1er novembre 51 : nombreux incidents sanglants notamment à Casablanca – 8 tués, 80 blessés -, des centaines d’arrestations sont opérées, entre autres celle de Mahjoub, secrétaire général du Syndicat des cheminots, membre du Comité Directeur de l’U.G.S.C.M. – Union Générale des Syndicats Confédérés du Maroc – condamné à 2 ans de prison.

Pendant toute l’année 1952, nombreuses arrestations atteignant principalement les militants syndicaux.

En avril, déportation de Jdidi, responsable de l’Union Locale des Syndicats de Salé et de Chouani, secrétaire de l’Union de Rabat.

Le 1er mai : arrestations et déportations de Mohamed Ben Brahim, secrétaire de l’Union des Syndicats de Marrakech, de Mohamed Khaled, secrétaire de l’Union de Rabat.

Le 5 août : Salah El Meskini, secrétaire de l’Union Locale de Casablanca ; le 6 : Mohamed El Birech, secrétaire de l’Union de Rabat sont enlevés et déportés.

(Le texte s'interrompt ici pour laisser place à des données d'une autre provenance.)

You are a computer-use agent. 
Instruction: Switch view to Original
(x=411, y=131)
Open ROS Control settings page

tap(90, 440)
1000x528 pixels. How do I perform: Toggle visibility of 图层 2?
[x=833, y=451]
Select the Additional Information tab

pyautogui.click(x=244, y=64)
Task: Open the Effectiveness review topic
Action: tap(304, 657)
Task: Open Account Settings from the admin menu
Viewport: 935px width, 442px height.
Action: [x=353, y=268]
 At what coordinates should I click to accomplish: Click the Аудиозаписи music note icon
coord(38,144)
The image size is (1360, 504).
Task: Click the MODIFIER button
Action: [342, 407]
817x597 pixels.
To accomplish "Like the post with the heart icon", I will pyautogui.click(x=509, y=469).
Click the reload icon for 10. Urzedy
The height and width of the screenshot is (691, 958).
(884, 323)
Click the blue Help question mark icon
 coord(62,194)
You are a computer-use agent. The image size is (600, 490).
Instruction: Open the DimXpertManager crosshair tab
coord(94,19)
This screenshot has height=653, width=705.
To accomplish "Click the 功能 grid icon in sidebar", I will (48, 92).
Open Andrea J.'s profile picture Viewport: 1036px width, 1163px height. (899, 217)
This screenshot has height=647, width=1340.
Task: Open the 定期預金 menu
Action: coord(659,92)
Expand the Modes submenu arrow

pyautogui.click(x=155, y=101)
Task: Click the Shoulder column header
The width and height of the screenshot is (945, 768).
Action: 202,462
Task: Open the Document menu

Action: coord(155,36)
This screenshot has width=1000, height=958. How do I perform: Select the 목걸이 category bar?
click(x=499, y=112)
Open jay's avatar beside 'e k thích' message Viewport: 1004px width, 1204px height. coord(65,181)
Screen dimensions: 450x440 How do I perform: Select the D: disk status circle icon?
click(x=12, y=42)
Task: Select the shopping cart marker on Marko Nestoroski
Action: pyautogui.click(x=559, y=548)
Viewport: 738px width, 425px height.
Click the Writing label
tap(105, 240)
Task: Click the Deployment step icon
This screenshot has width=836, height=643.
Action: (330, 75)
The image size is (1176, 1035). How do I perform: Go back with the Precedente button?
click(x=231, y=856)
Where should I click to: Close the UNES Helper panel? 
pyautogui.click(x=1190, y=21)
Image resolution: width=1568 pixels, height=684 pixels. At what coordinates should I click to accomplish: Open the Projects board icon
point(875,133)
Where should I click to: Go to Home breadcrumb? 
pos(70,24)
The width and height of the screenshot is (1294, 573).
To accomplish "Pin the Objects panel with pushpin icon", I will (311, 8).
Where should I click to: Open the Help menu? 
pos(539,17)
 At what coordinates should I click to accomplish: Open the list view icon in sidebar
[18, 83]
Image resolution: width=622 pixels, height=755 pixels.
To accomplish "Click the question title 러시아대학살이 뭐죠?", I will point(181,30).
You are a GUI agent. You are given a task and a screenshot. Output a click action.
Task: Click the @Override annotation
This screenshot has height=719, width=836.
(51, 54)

En décembre 52, en protestation contre l’assassinat de Ferhat Hached, de l’Union Générale des Travailleurs Tunisiens, les syndicats marocains organisent des manifestations. A Casablanca, les dirigeants sont arrêtés. Les travailleurs marocains protestent. En réponse, c’est le terrible massacre de Casablanca où 2.000 Marocains sont assassinés ; l’arrestation, entre autres, de tous les membres du Comité Directeur de l’Union des Syndicats. Le mouvement syndical marocain se trouve décapité.

Restons-en là. Depuis nul n’ignore les incidents de plus en plus sanglants, la répression de plus en plus atroce.